→ Exercise
Rewrite the following rows as a JSON list of strings, with one string for each line and blank lines omitted. Leave the pictures out of the answer.

→ Raw records
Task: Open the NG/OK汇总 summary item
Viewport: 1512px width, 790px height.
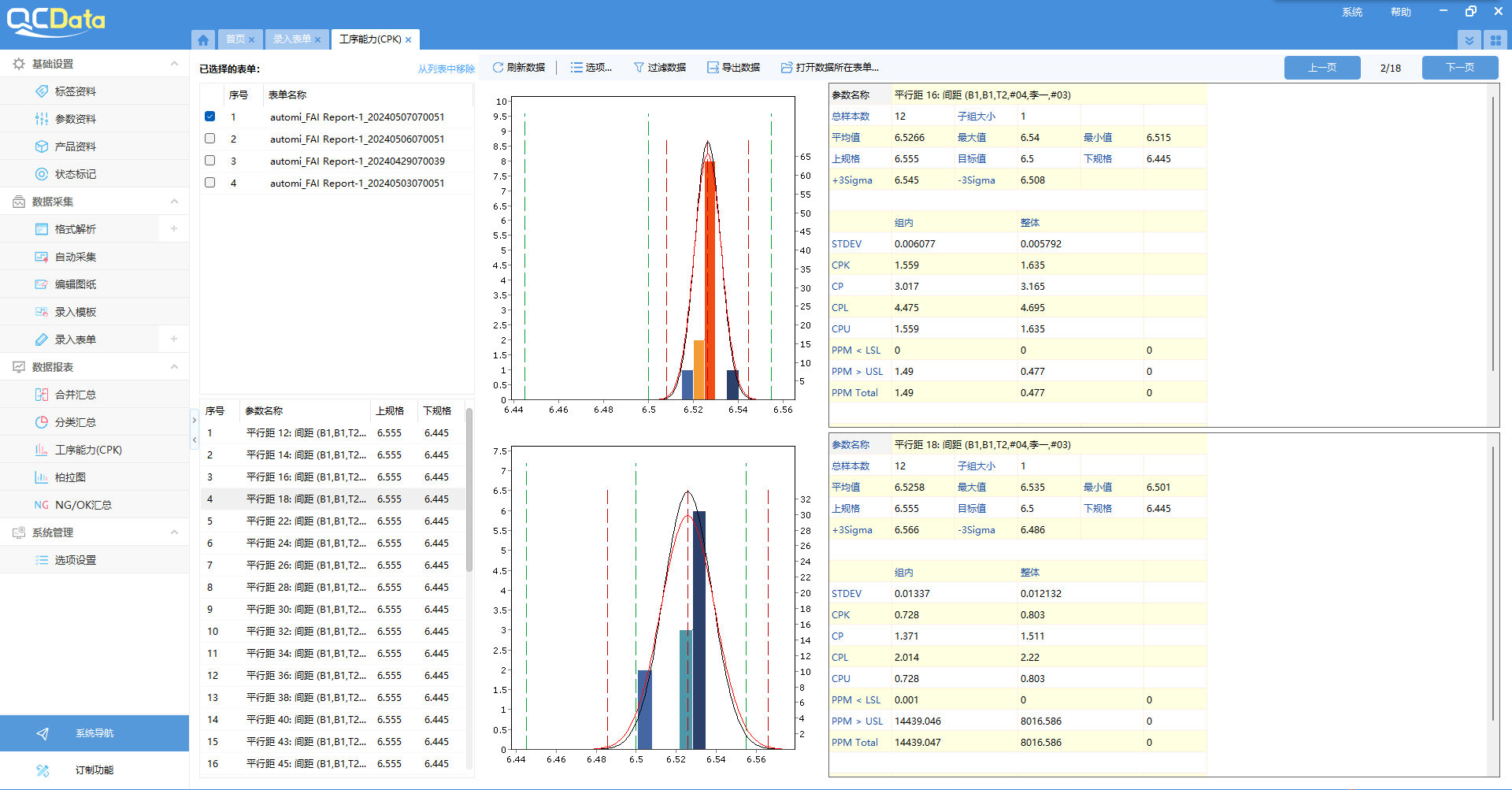Action: tap(83, 505)
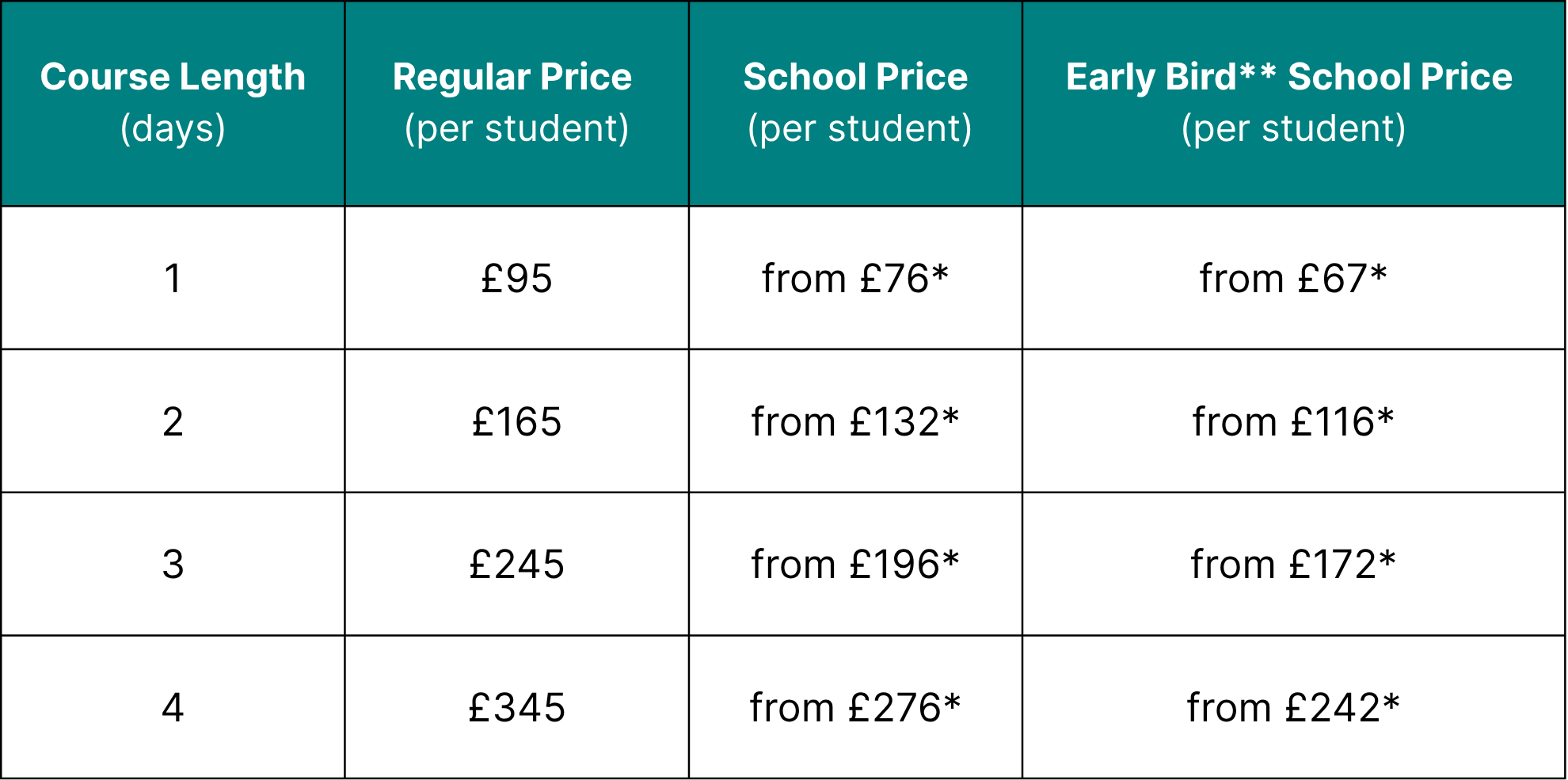1568x780 pixels.
Task: Click the from £196 school price
Action: point(855,565)
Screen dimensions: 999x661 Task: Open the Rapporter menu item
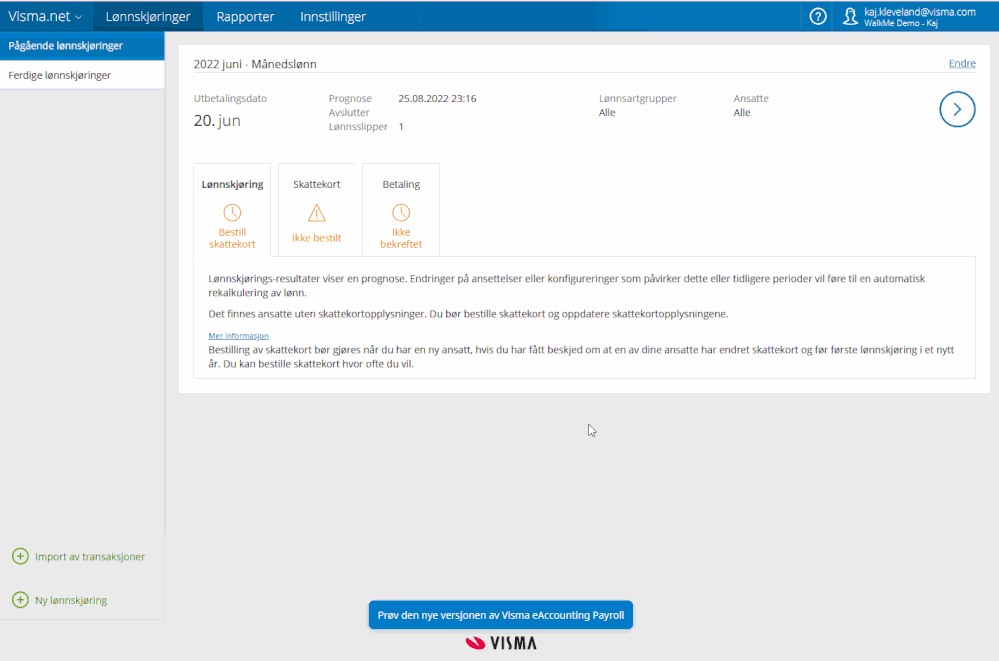[x=244, y=16]
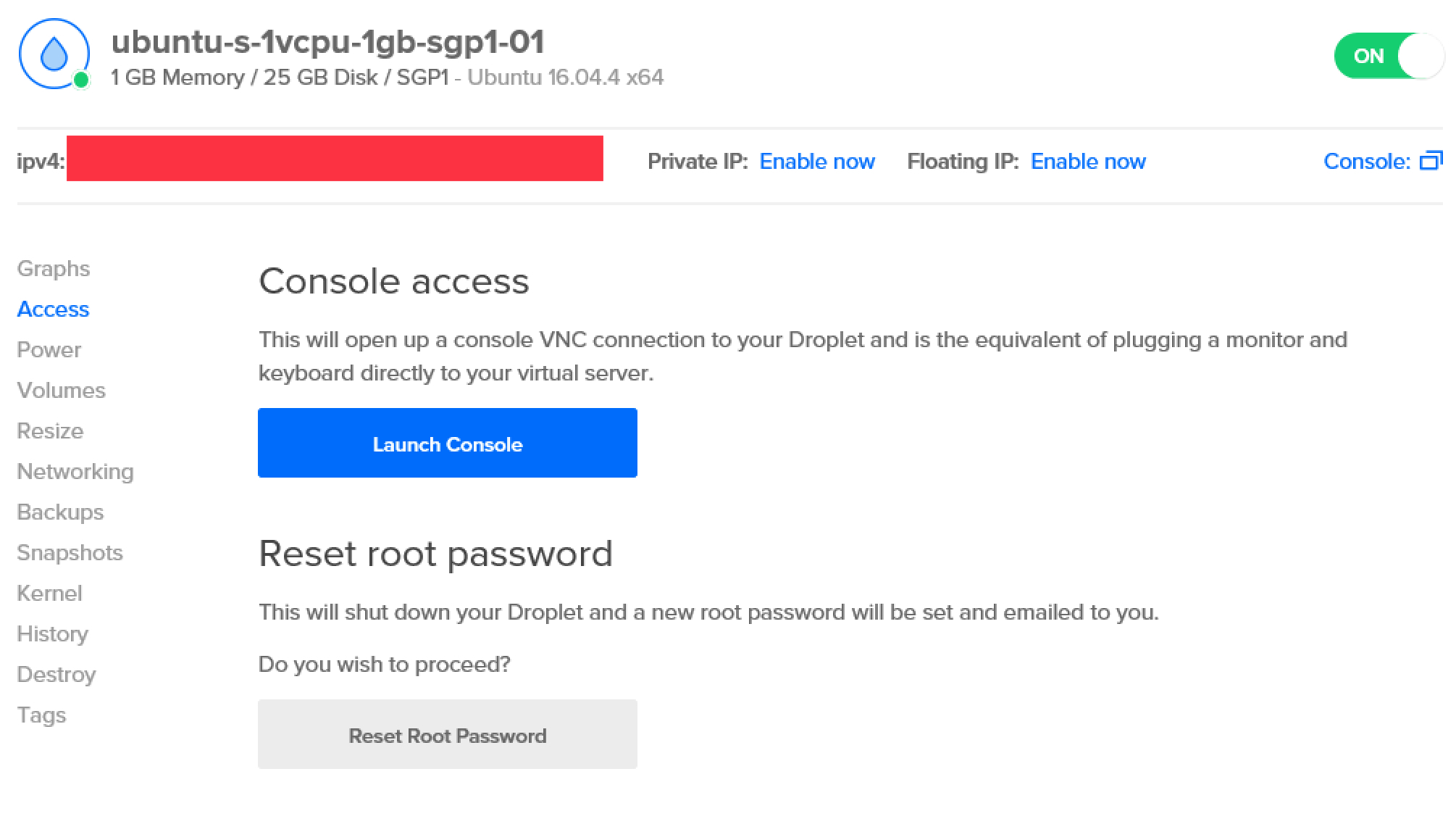The height and width of the screenshot is (832, 1456).
Task: View the Droplet History section
Action: 53,634
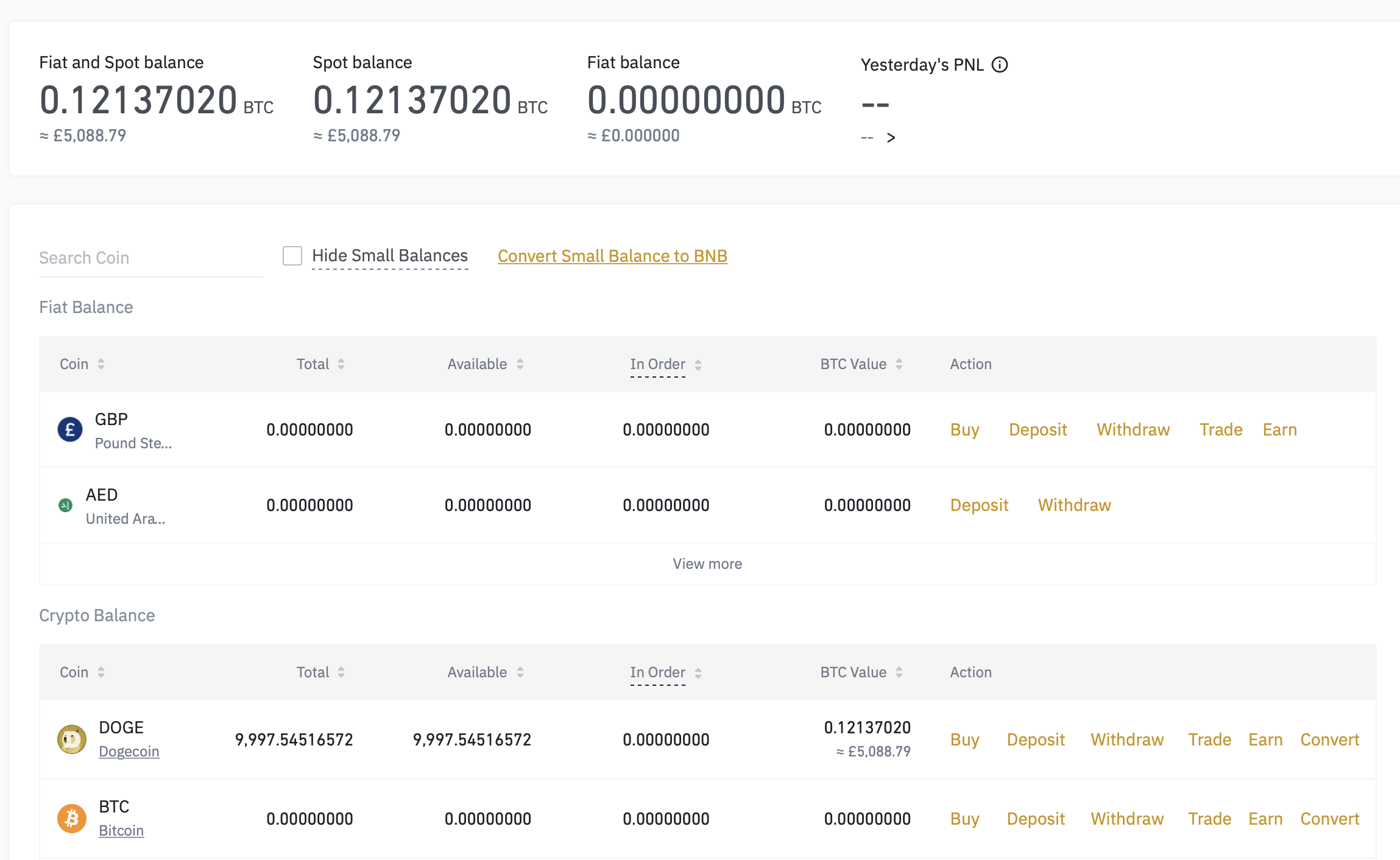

→ Exercise output
[
  "Task: Open the NG/OK汇总 summary item",
  "Viewport: 1512px width, 790px height.",
  "Action: tap(83, 505)",
  "1568x780 pixels.",
  "Task: Click the from £196 school price",
  "Action: point(855,565)",
  "Screen dimensions: 999x661 Task: Open the Rapporter menu item",
  "[x=244, y=16]",
  "The height and width of the screenshot is (832, 1456).",
  "Task: View the Droplet History section",
  "Action: 53,634"
]